Only the lines of the data holding the string "panel" need to be returned.
....................
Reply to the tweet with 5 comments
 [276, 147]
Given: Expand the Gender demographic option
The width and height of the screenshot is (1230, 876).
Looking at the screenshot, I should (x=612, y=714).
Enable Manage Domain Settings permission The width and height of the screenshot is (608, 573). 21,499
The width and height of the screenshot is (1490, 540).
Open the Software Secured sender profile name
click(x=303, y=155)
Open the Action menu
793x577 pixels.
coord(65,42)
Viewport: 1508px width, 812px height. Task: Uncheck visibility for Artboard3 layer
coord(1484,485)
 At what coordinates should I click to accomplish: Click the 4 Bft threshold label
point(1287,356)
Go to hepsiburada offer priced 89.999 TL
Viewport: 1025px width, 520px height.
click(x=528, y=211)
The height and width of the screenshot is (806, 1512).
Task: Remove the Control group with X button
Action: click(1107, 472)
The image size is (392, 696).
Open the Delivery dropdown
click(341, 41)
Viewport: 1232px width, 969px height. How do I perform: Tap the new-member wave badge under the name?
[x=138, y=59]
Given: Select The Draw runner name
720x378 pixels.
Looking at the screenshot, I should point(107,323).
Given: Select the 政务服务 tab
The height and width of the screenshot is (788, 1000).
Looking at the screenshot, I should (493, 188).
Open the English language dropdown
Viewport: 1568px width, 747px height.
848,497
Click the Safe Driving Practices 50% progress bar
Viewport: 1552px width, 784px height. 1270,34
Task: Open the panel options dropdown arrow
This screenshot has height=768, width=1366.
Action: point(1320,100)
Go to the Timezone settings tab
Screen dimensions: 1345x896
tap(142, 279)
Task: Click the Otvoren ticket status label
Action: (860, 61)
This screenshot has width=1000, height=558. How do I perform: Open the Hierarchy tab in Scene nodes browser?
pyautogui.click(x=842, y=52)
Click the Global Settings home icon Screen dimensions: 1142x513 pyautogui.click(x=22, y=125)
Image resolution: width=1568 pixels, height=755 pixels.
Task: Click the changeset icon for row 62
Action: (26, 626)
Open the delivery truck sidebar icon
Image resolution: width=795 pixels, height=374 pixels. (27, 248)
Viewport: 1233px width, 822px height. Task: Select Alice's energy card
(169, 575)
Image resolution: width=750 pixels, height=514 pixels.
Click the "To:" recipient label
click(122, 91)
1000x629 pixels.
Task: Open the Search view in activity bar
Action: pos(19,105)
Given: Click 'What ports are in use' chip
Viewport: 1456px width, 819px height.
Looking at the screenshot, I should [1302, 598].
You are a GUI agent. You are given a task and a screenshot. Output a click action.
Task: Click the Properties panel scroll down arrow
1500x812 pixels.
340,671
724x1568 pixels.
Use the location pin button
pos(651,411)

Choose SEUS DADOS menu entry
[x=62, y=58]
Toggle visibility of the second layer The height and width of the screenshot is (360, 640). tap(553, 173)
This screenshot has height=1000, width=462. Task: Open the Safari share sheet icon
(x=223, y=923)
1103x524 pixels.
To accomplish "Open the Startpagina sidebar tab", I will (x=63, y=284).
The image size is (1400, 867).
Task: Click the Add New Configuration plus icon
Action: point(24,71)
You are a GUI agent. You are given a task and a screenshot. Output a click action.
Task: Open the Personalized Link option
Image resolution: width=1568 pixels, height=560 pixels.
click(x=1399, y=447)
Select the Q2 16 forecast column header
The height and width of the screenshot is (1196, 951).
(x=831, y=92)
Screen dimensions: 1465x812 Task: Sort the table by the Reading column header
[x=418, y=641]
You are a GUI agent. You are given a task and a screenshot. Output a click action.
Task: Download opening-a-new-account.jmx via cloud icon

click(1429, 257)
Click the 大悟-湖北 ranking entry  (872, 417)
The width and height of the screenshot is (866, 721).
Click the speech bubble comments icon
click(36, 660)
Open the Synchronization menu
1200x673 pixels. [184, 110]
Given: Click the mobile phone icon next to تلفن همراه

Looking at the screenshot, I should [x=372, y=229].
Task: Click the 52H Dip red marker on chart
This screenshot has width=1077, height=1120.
....................
> **Solution to the problem**
Task: Open the panel options dropdown arrow
Task: Click the Properties panel scroll down arrow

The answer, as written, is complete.